Task brief. Pull out each line of the records holding the string "thumbnail".

Data records.
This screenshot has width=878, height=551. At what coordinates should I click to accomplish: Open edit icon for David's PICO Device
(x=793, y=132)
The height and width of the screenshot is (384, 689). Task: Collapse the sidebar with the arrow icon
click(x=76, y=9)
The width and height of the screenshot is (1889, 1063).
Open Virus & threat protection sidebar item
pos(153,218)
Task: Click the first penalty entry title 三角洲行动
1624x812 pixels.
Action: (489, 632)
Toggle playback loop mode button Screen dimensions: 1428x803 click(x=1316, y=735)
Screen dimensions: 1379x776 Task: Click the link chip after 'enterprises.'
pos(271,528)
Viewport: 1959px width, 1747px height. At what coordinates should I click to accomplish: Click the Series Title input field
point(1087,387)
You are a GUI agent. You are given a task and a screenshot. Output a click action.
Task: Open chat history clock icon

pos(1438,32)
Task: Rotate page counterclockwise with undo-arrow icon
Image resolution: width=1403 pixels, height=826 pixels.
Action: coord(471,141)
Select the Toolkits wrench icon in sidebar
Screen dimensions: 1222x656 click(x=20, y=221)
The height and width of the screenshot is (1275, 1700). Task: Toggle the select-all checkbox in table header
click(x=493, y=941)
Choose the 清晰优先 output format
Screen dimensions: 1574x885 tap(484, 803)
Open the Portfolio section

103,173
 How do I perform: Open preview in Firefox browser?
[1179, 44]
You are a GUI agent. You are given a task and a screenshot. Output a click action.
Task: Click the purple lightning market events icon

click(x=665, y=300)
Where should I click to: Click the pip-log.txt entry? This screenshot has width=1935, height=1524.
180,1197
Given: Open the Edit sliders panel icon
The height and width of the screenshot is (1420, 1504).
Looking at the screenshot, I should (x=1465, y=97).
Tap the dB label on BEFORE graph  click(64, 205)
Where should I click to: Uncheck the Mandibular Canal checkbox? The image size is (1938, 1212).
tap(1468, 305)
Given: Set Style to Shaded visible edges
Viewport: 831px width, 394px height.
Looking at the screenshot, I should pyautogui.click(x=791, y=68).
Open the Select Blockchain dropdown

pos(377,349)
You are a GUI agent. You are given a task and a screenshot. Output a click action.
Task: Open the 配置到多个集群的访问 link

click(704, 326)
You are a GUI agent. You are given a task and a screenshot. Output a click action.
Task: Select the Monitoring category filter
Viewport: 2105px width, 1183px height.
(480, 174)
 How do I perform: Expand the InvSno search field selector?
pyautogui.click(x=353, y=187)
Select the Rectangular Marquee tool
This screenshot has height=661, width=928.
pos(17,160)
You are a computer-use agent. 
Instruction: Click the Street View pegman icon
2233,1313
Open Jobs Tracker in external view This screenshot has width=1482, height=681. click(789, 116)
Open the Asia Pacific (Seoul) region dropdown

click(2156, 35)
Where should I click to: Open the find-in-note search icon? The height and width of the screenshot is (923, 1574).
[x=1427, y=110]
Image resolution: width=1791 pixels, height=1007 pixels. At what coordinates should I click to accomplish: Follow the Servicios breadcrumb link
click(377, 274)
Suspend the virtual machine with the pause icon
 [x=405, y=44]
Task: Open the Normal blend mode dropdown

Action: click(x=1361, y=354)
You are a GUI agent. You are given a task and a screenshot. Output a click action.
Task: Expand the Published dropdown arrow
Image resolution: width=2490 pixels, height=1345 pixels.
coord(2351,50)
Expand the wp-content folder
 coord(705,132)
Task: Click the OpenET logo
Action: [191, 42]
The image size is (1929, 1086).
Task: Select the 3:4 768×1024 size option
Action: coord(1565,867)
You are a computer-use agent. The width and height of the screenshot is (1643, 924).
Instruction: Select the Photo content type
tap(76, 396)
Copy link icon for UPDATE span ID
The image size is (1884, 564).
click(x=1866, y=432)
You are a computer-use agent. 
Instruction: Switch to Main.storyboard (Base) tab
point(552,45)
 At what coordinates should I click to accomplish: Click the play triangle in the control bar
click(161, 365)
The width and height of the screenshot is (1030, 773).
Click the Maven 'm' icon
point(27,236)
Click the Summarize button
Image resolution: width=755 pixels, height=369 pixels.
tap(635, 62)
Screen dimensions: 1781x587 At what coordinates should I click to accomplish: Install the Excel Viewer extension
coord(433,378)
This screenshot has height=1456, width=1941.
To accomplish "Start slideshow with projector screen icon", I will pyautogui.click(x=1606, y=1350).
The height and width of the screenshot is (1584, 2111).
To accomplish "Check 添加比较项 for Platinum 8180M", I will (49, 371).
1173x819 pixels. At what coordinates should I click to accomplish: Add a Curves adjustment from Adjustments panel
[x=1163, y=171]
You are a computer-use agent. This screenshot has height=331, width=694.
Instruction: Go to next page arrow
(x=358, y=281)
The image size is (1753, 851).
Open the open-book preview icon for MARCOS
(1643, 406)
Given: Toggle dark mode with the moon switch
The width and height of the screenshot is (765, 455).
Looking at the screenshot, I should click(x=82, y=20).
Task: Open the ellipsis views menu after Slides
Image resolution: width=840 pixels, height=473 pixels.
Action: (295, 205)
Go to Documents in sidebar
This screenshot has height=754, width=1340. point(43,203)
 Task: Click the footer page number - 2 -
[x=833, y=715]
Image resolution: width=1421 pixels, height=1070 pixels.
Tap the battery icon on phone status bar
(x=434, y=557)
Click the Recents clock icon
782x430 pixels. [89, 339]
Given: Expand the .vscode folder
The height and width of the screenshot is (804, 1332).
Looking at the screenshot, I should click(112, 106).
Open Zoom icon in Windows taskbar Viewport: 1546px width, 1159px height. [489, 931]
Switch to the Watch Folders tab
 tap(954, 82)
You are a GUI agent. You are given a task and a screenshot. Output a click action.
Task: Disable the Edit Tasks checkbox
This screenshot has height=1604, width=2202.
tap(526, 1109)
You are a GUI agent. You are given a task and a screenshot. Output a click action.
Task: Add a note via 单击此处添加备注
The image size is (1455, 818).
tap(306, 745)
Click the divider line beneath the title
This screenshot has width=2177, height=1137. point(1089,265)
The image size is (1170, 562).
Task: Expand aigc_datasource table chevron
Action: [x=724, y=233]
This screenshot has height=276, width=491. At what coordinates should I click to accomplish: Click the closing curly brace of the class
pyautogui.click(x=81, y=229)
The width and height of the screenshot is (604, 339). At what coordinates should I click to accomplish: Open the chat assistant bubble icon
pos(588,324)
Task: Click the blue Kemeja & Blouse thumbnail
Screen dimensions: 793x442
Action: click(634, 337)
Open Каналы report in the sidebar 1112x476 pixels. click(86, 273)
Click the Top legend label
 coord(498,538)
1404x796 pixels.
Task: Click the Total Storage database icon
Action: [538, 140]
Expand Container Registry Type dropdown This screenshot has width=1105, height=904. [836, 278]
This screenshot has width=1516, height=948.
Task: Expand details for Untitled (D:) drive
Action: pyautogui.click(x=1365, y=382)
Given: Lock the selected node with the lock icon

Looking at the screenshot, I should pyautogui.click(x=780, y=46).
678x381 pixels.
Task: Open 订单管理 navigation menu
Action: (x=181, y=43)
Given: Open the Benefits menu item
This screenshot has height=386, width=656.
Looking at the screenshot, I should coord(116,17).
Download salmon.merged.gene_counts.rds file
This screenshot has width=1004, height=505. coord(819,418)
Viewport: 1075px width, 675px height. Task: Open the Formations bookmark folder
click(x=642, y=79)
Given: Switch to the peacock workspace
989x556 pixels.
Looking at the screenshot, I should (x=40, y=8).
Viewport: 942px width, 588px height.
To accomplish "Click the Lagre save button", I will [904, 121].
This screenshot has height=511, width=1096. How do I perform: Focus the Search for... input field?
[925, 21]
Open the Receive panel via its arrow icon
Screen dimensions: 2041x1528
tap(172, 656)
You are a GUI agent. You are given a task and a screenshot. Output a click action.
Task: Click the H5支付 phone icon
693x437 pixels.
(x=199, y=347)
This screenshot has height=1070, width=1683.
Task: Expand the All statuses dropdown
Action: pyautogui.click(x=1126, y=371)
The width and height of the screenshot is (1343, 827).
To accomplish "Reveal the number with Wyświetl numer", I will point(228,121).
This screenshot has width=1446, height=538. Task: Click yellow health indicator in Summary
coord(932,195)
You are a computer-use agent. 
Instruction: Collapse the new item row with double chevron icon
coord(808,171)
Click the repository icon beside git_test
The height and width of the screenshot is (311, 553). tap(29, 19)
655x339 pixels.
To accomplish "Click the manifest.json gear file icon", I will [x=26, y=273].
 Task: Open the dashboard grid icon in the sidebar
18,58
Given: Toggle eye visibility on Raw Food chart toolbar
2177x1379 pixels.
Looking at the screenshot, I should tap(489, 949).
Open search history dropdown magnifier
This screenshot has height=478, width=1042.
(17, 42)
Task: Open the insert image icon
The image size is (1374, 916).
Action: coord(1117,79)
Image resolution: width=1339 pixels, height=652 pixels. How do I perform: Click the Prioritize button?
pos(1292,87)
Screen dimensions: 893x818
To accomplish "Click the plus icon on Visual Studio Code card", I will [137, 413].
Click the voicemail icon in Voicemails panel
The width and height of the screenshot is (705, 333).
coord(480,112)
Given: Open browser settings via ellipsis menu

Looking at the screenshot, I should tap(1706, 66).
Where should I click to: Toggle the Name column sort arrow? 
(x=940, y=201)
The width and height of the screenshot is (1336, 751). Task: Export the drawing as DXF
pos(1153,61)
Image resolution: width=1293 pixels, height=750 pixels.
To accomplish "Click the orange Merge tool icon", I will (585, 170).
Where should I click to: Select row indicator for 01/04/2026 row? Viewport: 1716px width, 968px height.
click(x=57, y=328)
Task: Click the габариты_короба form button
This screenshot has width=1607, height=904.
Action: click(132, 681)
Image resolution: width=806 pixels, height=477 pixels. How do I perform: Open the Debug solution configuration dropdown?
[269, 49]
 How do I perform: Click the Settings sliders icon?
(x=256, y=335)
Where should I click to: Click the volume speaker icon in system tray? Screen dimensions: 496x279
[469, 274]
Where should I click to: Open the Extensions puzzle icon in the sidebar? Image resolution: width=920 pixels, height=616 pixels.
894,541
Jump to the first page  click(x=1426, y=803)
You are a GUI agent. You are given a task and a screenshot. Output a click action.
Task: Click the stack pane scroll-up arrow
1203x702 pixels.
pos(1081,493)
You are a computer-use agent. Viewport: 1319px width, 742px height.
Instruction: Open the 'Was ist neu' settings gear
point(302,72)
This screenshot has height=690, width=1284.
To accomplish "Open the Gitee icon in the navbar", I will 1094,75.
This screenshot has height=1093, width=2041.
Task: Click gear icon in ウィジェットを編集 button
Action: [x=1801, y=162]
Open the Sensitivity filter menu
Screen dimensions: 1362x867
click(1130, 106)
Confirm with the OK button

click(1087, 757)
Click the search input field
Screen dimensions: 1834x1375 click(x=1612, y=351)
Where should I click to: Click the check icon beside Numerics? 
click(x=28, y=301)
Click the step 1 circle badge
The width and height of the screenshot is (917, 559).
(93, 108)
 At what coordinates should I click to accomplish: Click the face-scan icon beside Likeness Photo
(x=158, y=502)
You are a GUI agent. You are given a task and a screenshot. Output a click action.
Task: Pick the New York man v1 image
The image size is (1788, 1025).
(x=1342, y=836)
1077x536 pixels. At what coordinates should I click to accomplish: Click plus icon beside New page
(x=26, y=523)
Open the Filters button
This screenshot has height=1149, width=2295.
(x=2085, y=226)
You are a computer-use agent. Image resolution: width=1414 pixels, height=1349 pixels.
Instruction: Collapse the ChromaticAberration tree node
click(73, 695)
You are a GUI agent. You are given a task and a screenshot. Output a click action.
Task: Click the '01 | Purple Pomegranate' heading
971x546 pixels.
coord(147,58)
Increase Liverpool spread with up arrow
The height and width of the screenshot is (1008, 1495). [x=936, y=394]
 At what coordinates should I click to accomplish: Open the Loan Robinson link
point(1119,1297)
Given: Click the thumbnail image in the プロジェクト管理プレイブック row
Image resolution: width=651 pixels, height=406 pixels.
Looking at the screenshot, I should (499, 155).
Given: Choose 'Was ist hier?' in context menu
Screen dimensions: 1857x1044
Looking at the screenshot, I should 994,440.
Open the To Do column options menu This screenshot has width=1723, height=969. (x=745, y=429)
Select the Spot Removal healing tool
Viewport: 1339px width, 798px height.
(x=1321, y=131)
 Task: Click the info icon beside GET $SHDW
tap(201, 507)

Answer to the problem.
Task: Click the blue Kemeja & Blouse thumbnail
Given: Click the thumbnail image in the プロジェクト管理プレイブック row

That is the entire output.